FILE - In this Thursday, Feb. 21, 2019, file photo, Mark Harris, Republican candidate in North Carolina's 9th congressional race, makes a statement before the state board of elections calling for a new election during the fourth day of a public evidentiary hearing on the 9th congressional district voting irregularities investigation at the North Carolina State Bar in Raleigh, N.C. Harris, whose narrow lead in the North Carolina congressional race was thrown out because of suspicions of ballot fraud, announced Tuesday, Feb. 26, 2019, he will not run in the newly ordered do-over election, saying he needs surgery in late March. (Travis Long/The News & Observer via AP, Pool, File)

The Latest: Operative charged in congressional race

February 27, 2019 - 11:59 am

RALEIGH, N.C. (AP) — The Latest on the unresolved North Carolina congressional race (all times local):

11:55 a.m.

An operative in North Carolina's unresolved congressional race has been charged with obstruction and illegal ballot possession related to 2016 and 2018 elections.

According to testimony and other findings detailed at an election board hearing last week, Leslie McCrae Dowless conducted an illegal "ballot harvesting" operation.
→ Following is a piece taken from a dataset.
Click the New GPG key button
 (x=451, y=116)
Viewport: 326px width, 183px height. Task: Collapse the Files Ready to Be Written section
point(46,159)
He and his assistants are accused of gathering up absentee ballots from voters by offering to put them in the mail.

He was working on behalf of Republican candidate Mark Harris, who had a slim lead in the vote count before a new election was ordered.

1 a.m.

Three well-known Republicans are staying out of a North Carolina congressional race being re-run after suspicions of ballot fraud tainted the first try. Instead, the GOP's 50-year hold on the seat will be left to lesser-known candidates.

Mark Harris said Tuesday he will not run in the new election the state elections board ordered unanimously last week. Harris was the apparent winner of the 9th Congressional District race before ballot fraud allegations surfaced.

Harris was hospitalized last month by a blood infection and said he suffered two strokes. He said he needs surgery late next month.

Former U.S. Rep. Robert Pittenger and former Gov. Pat McCrory also say they won't seek the seat.

Catawba College politics professor Michael Bitzer says GOP candidates must distance themselves from the scandal that forced the new race.